Y es que el humor seguía allí. Recordaba, por ejemplo, que cuando murieron hace poco Juan Gelman, José Emilio Pacheco y Félix Grande, los tres sus amigos, le pidió a la huesuda que dejara en paz a los poetas y que mejor se encargara de los diputados, desatando carcajadas entre el público.
Islas, Tovar, Campos y Domingo Argüelles estaban allí para exaltar su legado.
Este último recordó que Gutiérrez Vega descubrió a los poetas que era posible hablarle de “tú” a la poesía, despojándola de sus mantos sagrados, solemnes.

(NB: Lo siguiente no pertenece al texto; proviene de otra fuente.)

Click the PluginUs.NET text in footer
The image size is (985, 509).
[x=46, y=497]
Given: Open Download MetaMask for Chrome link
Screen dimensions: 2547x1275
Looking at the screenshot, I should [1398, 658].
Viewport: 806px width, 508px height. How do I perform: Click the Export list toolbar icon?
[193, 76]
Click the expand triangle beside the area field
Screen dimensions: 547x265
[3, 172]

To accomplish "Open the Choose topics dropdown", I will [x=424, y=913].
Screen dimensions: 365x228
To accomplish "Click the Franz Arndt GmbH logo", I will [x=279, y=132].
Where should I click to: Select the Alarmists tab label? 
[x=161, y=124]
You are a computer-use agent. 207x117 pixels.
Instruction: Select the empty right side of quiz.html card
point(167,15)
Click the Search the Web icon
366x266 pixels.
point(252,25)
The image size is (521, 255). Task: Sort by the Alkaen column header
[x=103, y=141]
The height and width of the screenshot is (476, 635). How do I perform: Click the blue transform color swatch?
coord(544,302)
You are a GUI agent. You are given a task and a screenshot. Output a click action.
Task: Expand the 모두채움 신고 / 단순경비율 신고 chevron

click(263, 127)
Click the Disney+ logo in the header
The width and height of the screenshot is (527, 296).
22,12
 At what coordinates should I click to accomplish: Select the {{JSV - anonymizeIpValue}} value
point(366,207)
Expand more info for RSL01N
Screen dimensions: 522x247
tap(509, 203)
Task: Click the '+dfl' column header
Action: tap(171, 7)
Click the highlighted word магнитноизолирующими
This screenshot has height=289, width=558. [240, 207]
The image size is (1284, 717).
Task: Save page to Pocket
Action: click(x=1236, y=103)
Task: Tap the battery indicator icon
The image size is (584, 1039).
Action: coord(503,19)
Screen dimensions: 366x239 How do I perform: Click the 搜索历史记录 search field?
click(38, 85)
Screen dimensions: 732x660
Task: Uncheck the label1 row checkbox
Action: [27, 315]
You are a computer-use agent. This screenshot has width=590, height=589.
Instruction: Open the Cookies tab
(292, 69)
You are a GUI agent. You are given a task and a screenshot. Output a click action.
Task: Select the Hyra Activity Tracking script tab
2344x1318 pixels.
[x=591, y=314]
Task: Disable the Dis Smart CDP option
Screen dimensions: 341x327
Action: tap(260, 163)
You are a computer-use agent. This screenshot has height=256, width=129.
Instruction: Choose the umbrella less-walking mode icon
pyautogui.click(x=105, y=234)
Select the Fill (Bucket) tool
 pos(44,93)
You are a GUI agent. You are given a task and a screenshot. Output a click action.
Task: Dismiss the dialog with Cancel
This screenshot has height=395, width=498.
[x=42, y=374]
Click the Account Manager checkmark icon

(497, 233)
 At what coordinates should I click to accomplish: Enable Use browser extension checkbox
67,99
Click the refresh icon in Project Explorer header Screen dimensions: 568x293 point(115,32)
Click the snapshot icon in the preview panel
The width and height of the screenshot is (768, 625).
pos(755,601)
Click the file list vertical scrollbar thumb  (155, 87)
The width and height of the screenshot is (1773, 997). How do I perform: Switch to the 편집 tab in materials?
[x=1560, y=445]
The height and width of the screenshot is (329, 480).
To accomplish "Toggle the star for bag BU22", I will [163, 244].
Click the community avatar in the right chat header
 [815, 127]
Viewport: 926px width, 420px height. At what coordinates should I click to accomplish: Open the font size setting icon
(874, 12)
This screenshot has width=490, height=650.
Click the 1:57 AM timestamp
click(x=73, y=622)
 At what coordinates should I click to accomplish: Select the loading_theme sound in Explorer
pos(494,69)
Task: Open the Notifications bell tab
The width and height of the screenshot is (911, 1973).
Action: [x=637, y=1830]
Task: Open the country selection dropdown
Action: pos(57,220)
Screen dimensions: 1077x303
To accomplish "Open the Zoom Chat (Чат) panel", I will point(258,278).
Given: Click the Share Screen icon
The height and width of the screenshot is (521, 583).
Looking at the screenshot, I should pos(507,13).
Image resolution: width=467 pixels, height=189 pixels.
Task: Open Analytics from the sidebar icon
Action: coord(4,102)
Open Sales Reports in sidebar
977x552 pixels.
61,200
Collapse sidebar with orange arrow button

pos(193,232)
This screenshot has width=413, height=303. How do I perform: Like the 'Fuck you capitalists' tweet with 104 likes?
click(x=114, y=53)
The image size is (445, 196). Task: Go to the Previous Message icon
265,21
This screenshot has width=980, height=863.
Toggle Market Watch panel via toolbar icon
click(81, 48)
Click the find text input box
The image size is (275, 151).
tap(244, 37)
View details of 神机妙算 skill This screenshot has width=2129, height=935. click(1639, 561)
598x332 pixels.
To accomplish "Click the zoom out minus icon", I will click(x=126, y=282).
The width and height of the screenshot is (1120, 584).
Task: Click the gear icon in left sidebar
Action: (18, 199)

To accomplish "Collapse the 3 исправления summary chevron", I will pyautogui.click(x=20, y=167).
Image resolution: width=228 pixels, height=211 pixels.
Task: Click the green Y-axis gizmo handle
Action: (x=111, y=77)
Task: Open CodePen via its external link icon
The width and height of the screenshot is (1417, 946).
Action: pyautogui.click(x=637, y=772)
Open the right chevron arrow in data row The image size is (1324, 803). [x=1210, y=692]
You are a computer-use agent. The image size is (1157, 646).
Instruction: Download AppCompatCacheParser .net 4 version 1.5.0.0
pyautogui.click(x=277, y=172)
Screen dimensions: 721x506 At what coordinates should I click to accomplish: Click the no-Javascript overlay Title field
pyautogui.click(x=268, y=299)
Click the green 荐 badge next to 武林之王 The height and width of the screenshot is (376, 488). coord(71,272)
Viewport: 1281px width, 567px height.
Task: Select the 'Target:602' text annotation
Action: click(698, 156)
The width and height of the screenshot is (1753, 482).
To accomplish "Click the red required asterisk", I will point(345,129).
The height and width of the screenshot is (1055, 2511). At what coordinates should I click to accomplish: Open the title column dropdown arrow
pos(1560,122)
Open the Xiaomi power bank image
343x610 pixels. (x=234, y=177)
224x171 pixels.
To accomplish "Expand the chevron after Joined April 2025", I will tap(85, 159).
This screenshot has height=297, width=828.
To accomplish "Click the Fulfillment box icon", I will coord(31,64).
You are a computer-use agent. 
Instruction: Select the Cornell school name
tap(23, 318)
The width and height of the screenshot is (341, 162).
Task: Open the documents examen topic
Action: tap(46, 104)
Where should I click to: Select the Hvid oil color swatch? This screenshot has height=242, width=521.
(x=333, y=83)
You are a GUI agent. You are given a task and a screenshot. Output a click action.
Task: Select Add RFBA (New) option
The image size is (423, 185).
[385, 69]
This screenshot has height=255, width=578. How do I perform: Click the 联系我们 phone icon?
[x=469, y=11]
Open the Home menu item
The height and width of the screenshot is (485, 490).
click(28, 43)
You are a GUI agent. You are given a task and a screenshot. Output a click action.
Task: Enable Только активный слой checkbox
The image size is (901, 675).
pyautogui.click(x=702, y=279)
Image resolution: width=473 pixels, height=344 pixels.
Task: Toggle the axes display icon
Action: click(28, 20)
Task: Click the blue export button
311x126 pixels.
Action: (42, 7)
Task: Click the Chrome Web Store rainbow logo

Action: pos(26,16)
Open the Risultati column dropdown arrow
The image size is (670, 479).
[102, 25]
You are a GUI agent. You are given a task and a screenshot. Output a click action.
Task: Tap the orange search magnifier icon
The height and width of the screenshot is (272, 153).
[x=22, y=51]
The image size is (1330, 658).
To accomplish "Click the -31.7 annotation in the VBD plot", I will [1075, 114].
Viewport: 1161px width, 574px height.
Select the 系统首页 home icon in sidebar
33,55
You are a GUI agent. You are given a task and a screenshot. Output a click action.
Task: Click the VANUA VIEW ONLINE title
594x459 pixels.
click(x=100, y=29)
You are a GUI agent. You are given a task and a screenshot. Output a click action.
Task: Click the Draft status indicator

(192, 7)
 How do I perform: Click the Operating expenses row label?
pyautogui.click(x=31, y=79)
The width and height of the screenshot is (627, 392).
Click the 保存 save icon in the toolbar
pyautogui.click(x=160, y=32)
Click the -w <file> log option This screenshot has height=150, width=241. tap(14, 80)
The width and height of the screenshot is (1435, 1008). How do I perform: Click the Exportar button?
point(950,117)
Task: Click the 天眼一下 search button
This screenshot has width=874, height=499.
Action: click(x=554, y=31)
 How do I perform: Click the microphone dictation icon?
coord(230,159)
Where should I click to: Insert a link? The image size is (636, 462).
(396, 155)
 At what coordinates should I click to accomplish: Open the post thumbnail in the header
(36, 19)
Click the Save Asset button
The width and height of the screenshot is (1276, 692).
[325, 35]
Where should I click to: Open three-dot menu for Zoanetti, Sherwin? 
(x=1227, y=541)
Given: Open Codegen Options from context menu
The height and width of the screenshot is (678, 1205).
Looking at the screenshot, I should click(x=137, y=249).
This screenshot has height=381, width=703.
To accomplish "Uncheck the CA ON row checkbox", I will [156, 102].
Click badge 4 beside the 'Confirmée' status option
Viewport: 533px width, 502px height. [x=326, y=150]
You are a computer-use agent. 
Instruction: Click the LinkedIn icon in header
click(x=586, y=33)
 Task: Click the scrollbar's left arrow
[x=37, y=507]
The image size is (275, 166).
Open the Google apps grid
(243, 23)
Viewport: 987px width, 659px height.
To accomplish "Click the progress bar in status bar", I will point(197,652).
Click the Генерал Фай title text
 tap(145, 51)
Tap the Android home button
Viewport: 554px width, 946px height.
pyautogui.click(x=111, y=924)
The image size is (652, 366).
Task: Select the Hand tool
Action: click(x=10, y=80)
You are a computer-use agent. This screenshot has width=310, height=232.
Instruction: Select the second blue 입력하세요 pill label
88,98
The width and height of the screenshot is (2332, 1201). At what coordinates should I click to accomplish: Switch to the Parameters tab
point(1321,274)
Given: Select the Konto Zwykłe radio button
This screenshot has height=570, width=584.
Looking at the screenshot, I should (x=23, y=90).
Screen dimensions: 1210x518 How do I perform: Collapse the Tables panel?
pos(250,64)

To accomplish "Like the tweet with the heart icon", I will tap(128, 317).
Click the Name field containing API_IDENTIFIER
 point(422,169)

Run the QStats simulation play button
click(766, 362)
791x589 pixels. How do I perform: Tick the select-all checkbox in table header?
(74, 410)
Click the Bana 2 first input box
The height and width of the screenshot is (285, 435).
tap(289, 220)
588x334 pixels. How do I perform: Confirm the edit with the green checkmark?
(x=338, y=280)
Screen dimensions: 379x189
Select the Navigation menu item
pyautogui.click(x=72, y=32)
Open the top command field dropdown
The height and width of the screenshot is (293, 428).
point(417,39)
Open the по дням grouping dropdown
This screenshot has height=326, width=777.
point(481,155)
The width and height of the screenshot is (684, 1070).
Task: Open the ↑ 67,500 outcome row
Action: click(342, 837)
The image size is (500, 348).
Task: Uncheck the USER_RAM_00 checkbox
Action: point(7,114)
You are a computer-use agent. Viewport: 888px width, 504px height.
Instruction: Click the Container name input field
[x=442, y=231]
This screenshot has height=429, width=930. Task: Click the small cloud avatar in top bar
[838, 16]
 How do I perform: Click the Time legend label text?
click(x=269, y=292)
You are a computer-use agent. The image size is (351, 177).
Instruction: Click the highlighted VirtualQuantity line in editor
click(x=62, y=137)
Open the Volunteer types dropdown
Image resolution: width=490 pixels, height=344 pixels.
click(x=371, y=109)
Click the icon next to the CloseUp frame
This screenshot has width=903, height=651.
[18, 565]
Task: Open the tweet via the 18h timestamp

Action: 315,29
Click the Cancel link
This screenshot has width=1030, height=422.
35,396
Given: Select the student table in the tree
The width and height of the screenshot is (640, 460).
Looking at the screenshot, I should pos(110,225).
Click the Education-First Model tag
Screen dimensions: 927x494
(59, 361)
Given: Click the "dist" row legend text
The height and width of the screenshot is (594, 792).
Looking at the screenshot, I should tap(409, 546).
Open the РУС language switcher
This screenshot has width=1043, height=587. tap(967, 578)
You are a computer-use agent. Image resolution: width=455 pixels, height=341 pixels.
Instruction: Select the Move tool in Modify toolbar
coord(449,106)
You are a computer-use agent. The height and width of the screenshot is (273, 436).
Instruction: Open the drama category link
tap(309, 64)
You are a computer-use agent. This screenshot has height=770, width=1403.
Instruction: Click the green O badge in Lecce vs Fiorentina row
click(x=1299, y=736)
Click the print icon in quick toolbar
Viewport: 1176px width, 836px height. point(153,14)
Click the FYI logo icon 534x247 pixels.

Islas lo calificaría como un “torrente de vida” que ha dejado huella de su libertad, cortesía y su buena semilla, mientras que Tovar destacó sus diversas facetas: periodista, diplomático, ensayista, promotor cultural, académico, actor, “etcétera”.
Campos habló del gran “memorioso”, uno de los mayores que conoce, y del hombre ejemplar, de una vida sencilla y honrada que a los políticos mexicanos, dijo, les ha de parecer de mal gusto.
Su sencillez también se reflejaría en su poesía, añadió, que huye de “metaforeos, abstracciones y decoraciones parnasianas”.
Durante el homenaje, Gutiérrez Vega leyó algunos poemas. El primero lo dedicó a Lucinda, quien, con un nudo en la garganta, había abierto la tarde agradeciendo los 54 años que llevaban juntos, agradeciéndole también por sus hijas y sus nietos, por la honestidad y la ternura, por la paciencia y los cuidados, por el amor y la compañía.